Particularités du PTF : Partenaire Financier
We identify new grantees through recommendations and fieldwork. Our programme officers evaluate new organisations and submit recommendations to the Trustees, who make the final decisions on grant allocations.
Only a few of our grants are ear-marked for specific projects. Many of the groups we support have relatively easy access to project funding, but may find it difficult to raise funds to cover their running costs. We believe that donors can best encourage innovation and imagination if they allow grantees to develop their own ideas.
We are politically non-partisan, and expect the same of our partners.
If you wish to let the Trust know about your work, you may send an email describing your organisation to research@srtrust.org. Programme officers review these on a regular basis, and if your organisation is of interest to the Trust they will make contact.

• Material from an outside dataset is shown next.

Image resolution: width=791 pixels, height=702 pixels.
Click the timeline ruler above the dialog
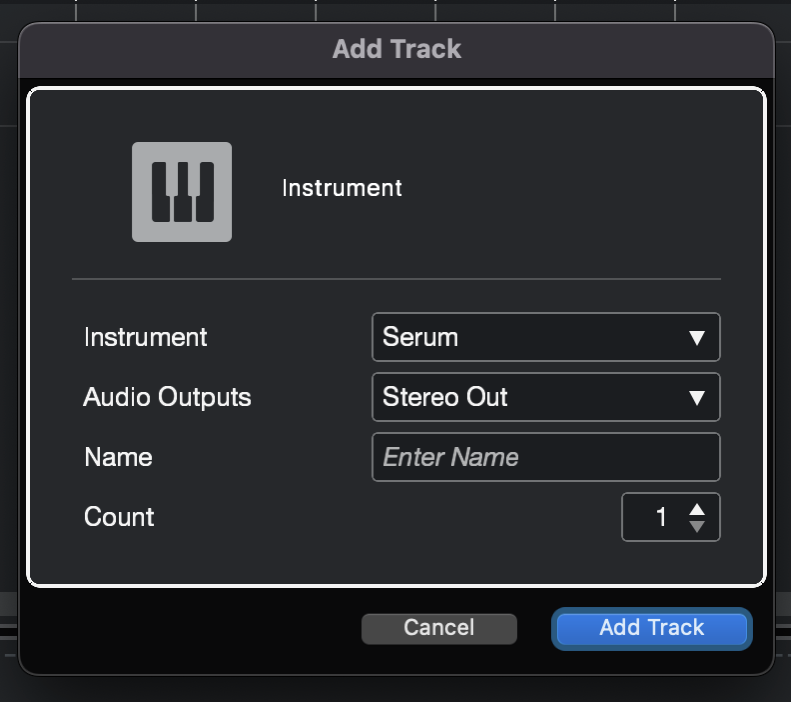pos(396,10)
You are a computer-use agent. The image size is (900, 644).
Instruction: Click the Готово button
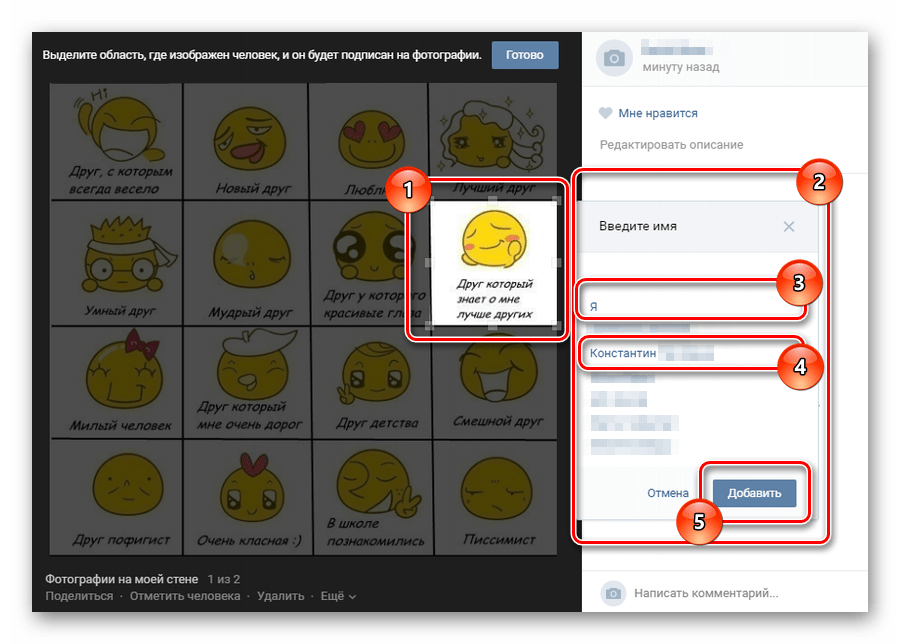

As a registered charity the Trust can only supports activities that can be considered as charitable according to the law of England and Wales (Charities Act 2006). For more information please consult the website of the Charity Commission.
Impact
It has become somewhat of a cliché in funding circles to assume that human rights progress can’t be measured using quantifiable data in the way that development aid can. The lack of ‘measurable’ progress is a genuine disincentive for funders who might otherwise be sympathetic to human rights. If success can’t be measured, the argument goes, it is by definition so intangible as to be meaningless. This section of our website, which is a collection of news stories from our grantees, refutes that argument by showing that human rights progress (and impediments to progress) can be judged by narratives as well as by measurements.
News verification is a common issue on the web. All our grantees have been rigorously assessed, and we pay particular attention to the veracity of their advocacy claims. We do not, however, independently verify the stories that grantees send in.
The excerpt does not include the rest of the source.